Recently, NHL fans, analysts, and even players have made arguments for several different players to win the Hart Trophy this season. It has even gotten to the point where the league’s top candidates have been making the case for their competitors to win the award. David Pastrnak advocated for Leon Draisaitl. Nathan MacKinnon advocated for Artemi Panarin. While it is truly wonderful to see the genuine comradery among the league’s top players, the somewhat unfortunate reality is that only one of these players will win the Hart Trophy. Who will it be? Who should it be? To conclude our awards series, let’s make our picks for the Hart Trophy.
The NHL’s Finalists: Leon Draisaitl, Nathan MacKinnon, Artemi Panarin
Who Will Win:
To some, the Hart Trophy is the NHL’s MVP award. To the voters, however, it truly seems as if the Hart Trophy is the same award as the Art Ross Trophy, which is awarded to the NHL’s leading scorer. This is a slight exaggeration, but it is supported by statistical evidence. Of the 15 skaters who have won the Hart Trophy since 2003, 11 of them have led the NHL in points. Not to detract from the fantastic campaigns put together by Nathan MacKinnon and Artemi Panarin, but we do not see that narrative changing this season given that Leon Draisaitl has 13 more points than any other player this season. Draisaitl has put together a truly spectacular offensive season, which is why we expect him to take home his first Hart Trophy this season.

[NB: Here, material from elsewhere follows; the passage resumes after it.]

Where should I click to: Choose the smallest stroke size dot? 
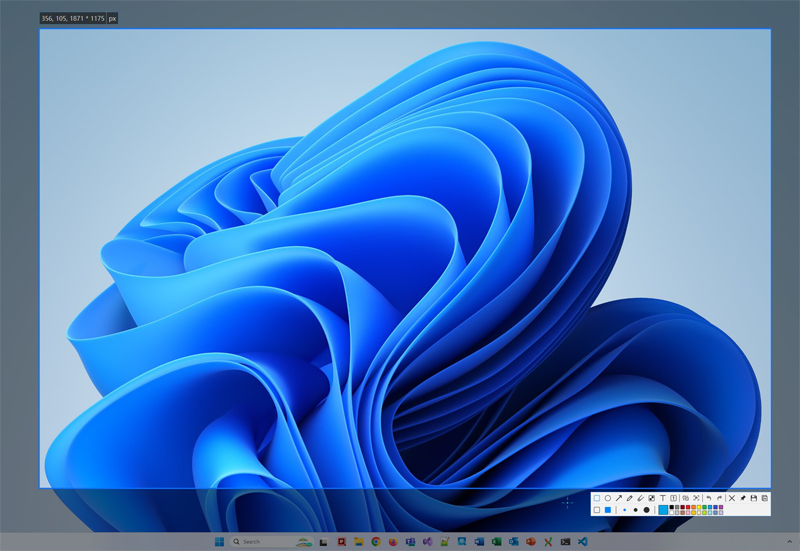point(625,510)
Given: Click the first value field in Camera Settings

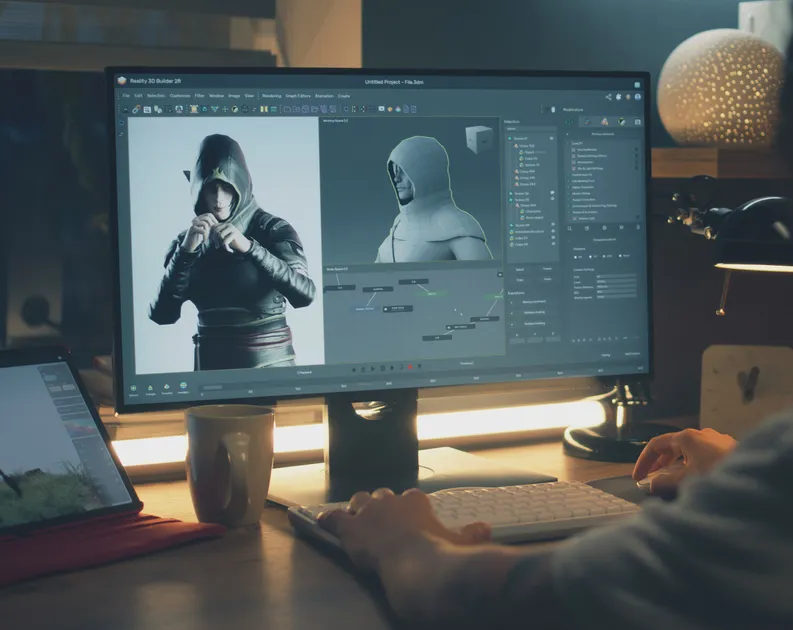Looking at the screenshot, I should (616, 277).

Who Should Win the Hart Trophy:
Aidan’s Finalists: Connor Hellebuyck, Brad Marchand, Artemi Panarin
Aidan’s Winner: Connor Hellebuyck
What exactly does it mean to be the most valuable player? How do you quantify value? For many voters, analysts, and fans, the phrase “most valuable player” is simply synonymous with “best player.” For many other voters, analysts, and fans, value is exhibited best when the player’s impact makes a clear difference in the team’s success. For instance, many are quick to rule out an elite player who misses the playoffs because his impact did not make a clear difference in the team’s success. Personally, I equate “value” with “impact,” so the most valuable player is the player who had the greatest impact on his team. The success of the team does not necessarily matter; the only thing I look for is the isolated impact of the individual player.

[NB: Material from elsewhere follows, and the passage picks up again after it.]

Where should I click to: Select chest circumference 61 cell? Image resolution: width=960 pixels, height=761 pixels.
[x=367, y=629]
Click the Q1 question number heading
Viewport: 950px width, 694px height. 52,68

Therefore, when it comes purely to isolated impact, the most valuable player this season was Connor Hellebuyck. The starting goaltender for Winnipeg Jets put together one of the most spectacular individual seasons by a goaltender in recent memory. Granted, it is very rare that a goaltender puts himself in a position to win the Hart Trophy given that goaltenders directly impact only one end of the ice. Given that most of the other legitimate candidates for the Hart Trophy are primarily offensive-minded forwards, Hellebuyck has a realistic and quite strong case this season. This season, Hellebuyck leads all goaltenders in Goals Saved Above Expected (GSAx), a statistic that measures a goaltender’s performance when isolated from all external factors by a substantial margin. In fact, the difference between his 19.86 GSAx and the second-greatest GSAx is greater than the difference between the second-greatest GSAx and the 47th-greatest GSAx. As shown in Figure 1, Hellebuyck, the outlier all the way on the right of the histogram, blew away every other goaltender this year in terms of isolated production. In each of Hellebuyck’s co-league-leading 58 games played, the Winnipeg Jets had the luxury of feeling overwhelmingly confident regarding the goaltending matchup, which speaks volumes for Hellebuyck’s 2019-20 Hart Trophy-caliber season.

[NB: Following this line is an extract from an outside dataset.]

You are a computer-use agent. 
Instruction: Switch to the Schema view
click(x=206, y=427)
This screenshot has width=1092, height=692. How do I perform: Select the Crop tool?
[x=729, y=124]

If it weren’t for Hellebuyck’s unmatched season, Artemi Panarin certainly would be the top candidate in my opinion. To say that Panarin has capitalized on his offensive opportunities this season is an understatement. In fact, Panarin’s Even-Strength Offensive Goals Above Replacement (EVO) is more than three goals greater than the second-highest (EVO). It is extremely rare to see a player dominate the offensive end at even-strength to this extent. The aspect of Panarin’s game that propels him to number two on my Hart Trophy rankings is his versatility. He has been a very productive asset on the power play, as evidenced by his top-30 ranking in Power-Play Goals Above Replacement (PPO) and he has been above replacement-level on defense, as evidenced by his positive Defensive Goals Above Replacement (Def). It remains to be seen whether or not Panarin can perform at the level of $11.6 million per year in his mid-thirties, but the NHL leader in Goals Above Replacement (GAR) among skaters is certainly exceeding that value now.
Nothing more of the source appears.